Miners continue rallying, with only a mild consolidation on Tuesday. The HUI is up 3.76% to 246.6, making HUI/Gold firm to 0.187. You find updated graphs on the gold miner pulse blog page.
With two shortened trading weeks, there is no Friday update of the contributor driven Explorer & Junior miner spreadsheet . Next update will follow on Friday, July 8.

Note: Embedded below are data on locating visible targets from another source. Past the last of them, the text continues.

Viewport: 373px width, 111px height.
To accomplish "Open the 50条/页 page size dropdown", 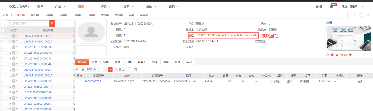I will pyautogui.click(x=94, y=70).
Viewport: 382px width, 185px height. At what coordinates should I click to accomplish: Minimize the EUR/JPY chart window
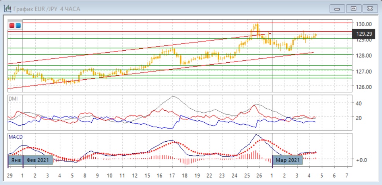[x=337, y=9]
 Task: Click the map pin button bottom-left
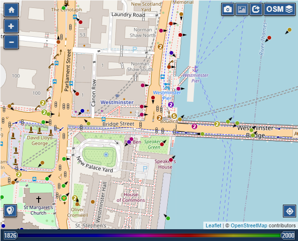pos(10,211)
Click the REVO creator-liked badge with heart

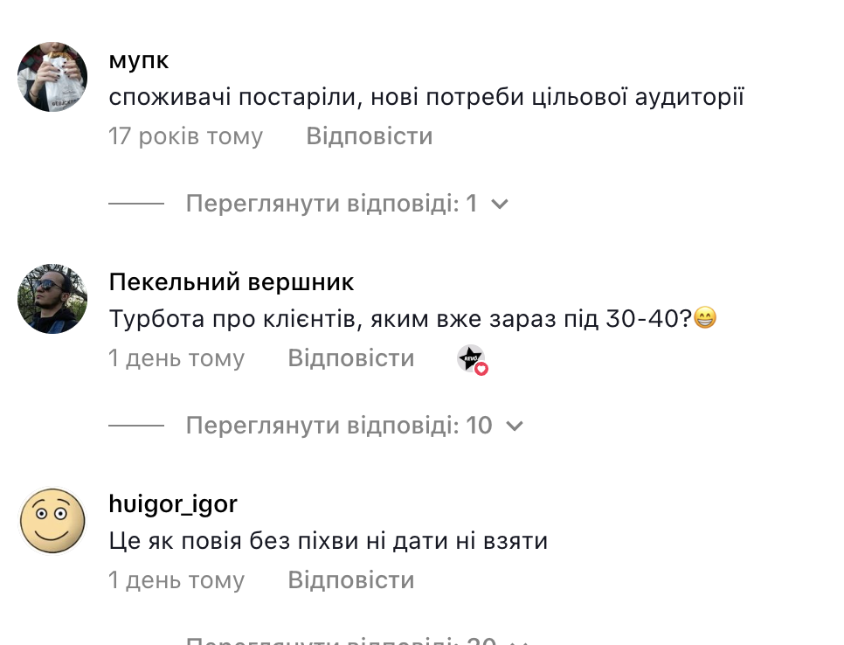coord(472,359)
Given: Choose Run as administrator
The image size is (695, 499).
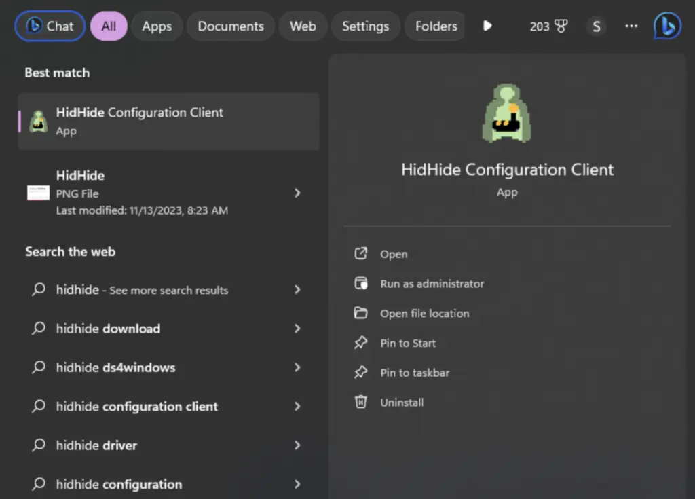Looking at the screenshot, I should [432, 284].
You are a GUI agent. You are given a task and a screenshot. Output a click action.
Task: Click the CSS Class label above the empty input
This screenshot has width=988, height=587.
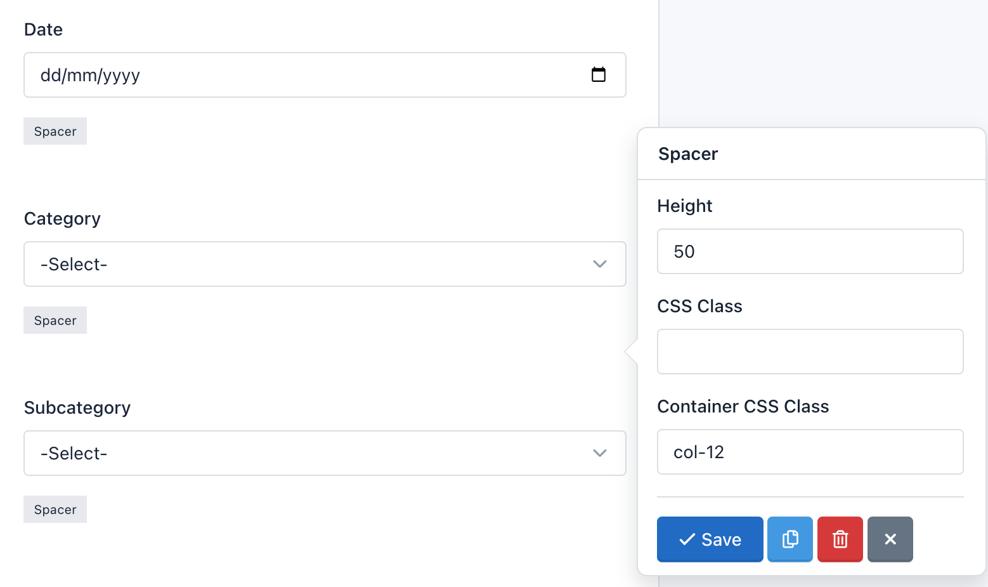coord(699,307)
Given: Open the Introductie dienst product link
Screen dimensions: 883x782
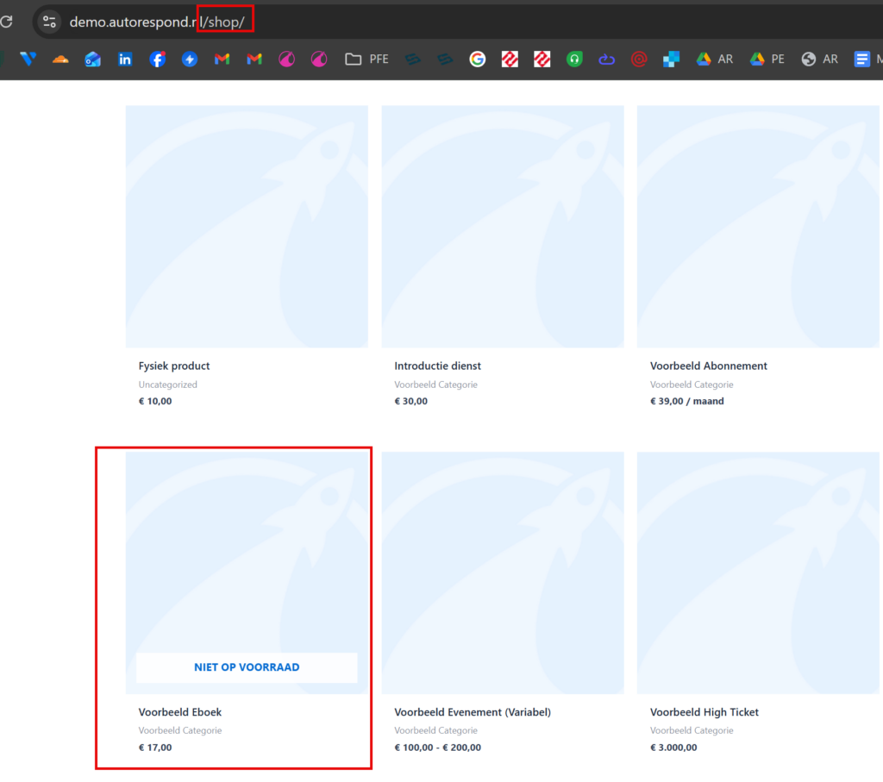Looking at the screenshot, I should tap(437, 366).
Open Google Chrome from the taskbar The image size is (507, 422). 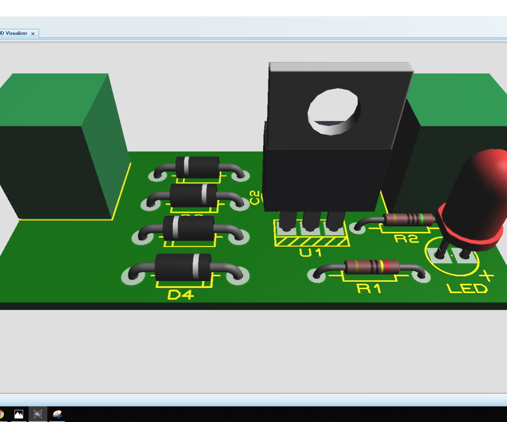click(x=1, y=414)
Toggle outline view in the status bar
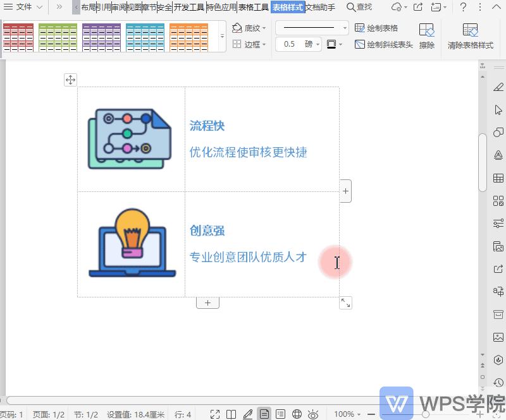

Since its introduction on the list on Dec 30, 2015 Reservoir Minerals turned out to be the major hit on the list, more than doubling over its six months track record. On June 23, the deal with Nevsun Resources (NSU) has been finalized. NSU pays in a combined share / cash deal: RMC shareholders receive two NSU shares + C$2.00 per RMC share. Using the last available NSU share price of C$3.93 at the July 4 close, this values the RMC shares to C$9.86. We exit our position at that price and move the line over to the 'successful exits' Tab of the spreadsheet. That will deteriorate the current result, but won't affect the global result including exits/exiles as mentioned at the bottom of the spreadsheet.
As a replacement on the list, I may consider Osisko Mining (OSK), this is the earlier Oban Mining, an explorer/developer. You find a short introduction in following article: Oban Mining to become Osisko 2.0. Any other suggestions? Keep Nevsun?